| List of tasks |
1. Rewrite the email paper from "1) The problem, from" to "often differently—per team.", inclusive, changing "Glue code" to "Custom plumbing".
2. According to the email paper, what makes opens unreliable as a metric?

| Source passage |

_____

Rethinking Email: a Developer‑First, Unified, and Trustworthy System
A simple paper about what we’re building, why it matters now, and why it will work.
1) The problem, from first principles
Job to be done: Help product teams compose, send, observe, and govern email—across both transactional flows (e.g., verification, receipts) and marketing campaigns—with deterministic outcomes: did it send, deliver, bounce, get clicked, or lead to an unsubscribe?
What’s broken today (deconstructed):
- Fragmentation: Different tools, UIs, and models for “transactional” vs “marketing” create duplicate work and inconsistent behavior.
- Glue code everywhere: Webhooks, retries, deduping, unsub handling, and “resend” logic are hand‑rolled repeatedly—and often differently—per team.
- Deliverability + compliance are bolted on: SPF/DKIM/DMARC, one‑click unsubscribe, and complaint budgets are treated as afterthoughts, not guardrails.
- Misleading metrics: Apple Mail Privacy Protection makes opens unreliable; teams still over‑optimize for them.

_____

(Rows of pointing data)
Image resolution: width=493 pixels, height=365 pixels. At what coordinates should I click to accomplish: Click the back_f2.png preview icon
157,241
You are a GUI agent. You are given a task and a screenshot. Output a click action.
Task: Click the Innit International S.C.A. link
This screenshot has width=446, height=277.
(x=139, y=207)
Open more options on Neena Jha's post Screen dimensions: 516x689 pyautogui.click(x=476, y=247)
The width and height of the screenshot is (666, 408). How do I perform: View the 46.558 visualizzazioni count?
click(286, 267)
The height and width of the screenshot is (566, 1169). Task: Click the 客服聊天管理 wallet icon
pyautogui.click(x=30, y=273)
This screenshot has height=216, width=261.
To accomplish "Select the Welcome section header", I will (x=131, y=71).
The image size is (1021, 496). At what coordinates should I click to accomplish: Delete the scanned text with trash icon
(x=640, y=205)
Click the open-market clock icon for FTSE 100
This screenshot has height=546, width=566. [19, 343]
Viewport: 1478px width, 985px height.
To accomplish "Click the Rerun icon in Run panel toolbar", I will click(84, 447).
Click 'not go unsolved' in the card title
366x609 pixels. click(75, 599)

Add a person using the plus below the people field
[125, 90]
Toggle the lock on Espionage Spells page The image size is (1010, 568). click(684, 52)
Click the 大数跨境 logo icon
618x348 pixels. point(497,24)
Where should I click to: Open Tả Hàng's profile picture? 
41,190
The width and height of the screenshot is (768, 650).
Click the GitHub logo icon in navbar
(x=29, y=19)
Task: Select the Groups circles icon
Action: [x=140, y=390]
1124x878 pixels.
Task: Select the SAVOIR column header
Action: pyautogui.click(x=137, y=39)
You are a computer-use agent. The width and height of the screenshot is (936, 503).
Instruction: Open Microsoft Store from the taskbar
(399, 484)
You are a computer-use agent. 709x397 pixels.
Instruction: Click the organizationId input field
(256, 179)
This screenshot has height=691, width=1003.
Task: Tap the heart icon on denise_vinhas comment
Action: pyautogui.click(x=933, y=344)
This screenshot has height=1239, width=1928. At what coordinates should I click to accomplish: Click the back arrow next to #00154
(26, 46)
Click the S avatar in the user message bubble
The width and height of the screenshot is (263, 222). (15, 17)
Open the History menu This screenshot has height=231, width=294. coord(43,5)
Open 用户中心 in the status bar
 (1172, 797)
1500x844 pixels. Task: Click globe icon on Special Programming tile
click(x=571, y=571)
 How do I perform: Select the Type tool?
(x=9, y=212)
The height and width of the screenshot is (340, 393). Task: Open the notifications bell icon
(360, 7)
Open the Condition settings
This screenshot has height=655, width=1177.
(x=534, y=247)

_____

| Responses by task |
1.
1) The problem, from first principles
Job to be done: Help product teams compose, send, observe, and govern email—across both transactional flows (e.g., verification, receipts) and marketing campaigns—with deterministic outcomes: did it send, deliver, bounce, get clicked, or lead to an unsubscribe?
What’s broken today (deconstructed):
- Fragmentation: Different tools, UIs, and models for “transactional” vs “marketing” create duplicate work and inconsistent behavior.
- Custom plumbing everywhere: Webhooks, retries, deduping, unsub handling, and “resend” logic are hand‑rolled repeatedly—and often differently—per team.

2. Apple Mail Privacy Protection makes opens unreliable.